Bilan Dans l’immédiat après-guerre, la France a fait le choix : d’un régime de forte croissante avec inflation (Trente glorieuses) d’une économie mixte, combinant une forte présente de l’Etat et un modèle salarial protecteur et d’un engagement résolu dans la construction européenne et l’ouverture économique. C’est notamment ce dernier choix qui va conduire par la suite à la remise en cause du régime d’accumulation fordiste (école de la régulation), par l’acceptation progressive et douloureuse de la contrainte extérieure. La régulation conjoncturelle keynésienne est alors abandonnée, comme dans la plupart des pays développés, au profit d’une politique de lutte contre l’inflation et de rétablissement des grands équilibres, qualifiée de logique de la désinflation compétitive.
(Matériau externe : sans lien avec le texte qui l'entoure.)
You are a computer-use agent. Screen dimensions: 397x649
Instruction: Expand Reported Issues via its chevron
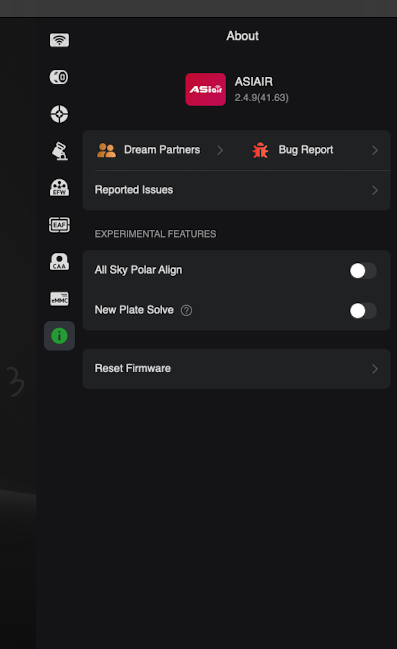pyautogui.click(x=375, y=190)
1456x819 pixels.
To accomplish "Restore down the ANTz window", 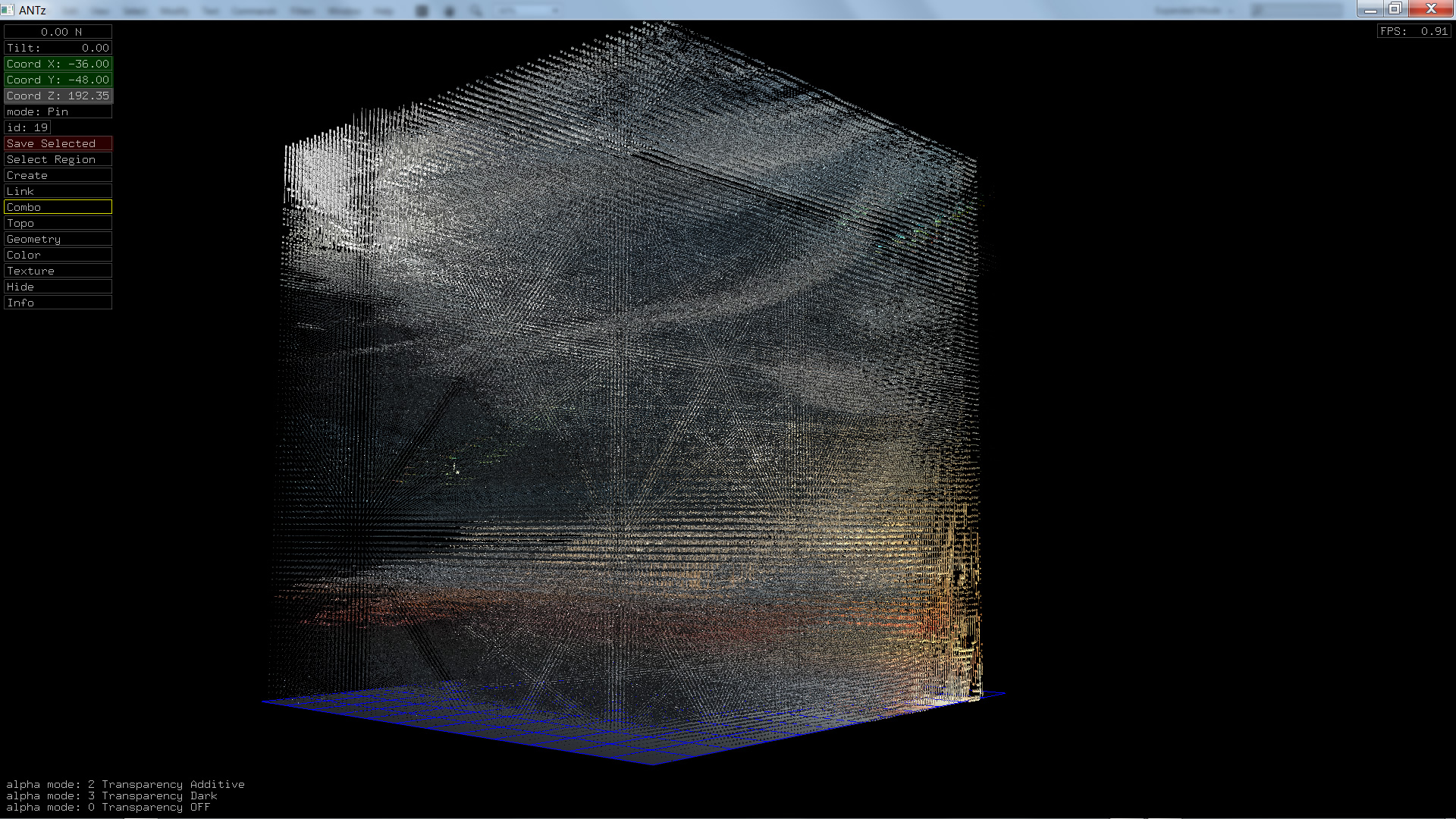I will (x=1395, y=9).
Une fois l’inflation maîtrisée, la politique de rigueur sera globalement maintenue : dans le cadre de la préparation du passage à la monnaie unique et pour faire face à la contrainte budgétaire de l’Etat. La lutte contre le chômage n’aura donc été que très temporairement l’objectif prioritaire de la politique économique française. Par ailleurs, la réalisation progressive du grand marché unique européen conduit de plus en plus à remettre en cause les choix faits par la France dans l’immédiat après-guerre d’une économie mixte et administrée. En effet, face à la relative passivité de la politique conjoncturelle, les politiques structurelles jouent dorénavant un rôle essentiel avec pour objectif l’instauration et/ou le respect des mécanismes de marché. Ainsi, la politique européenne de la concurrence conduit au démantèlement des services publics à la française.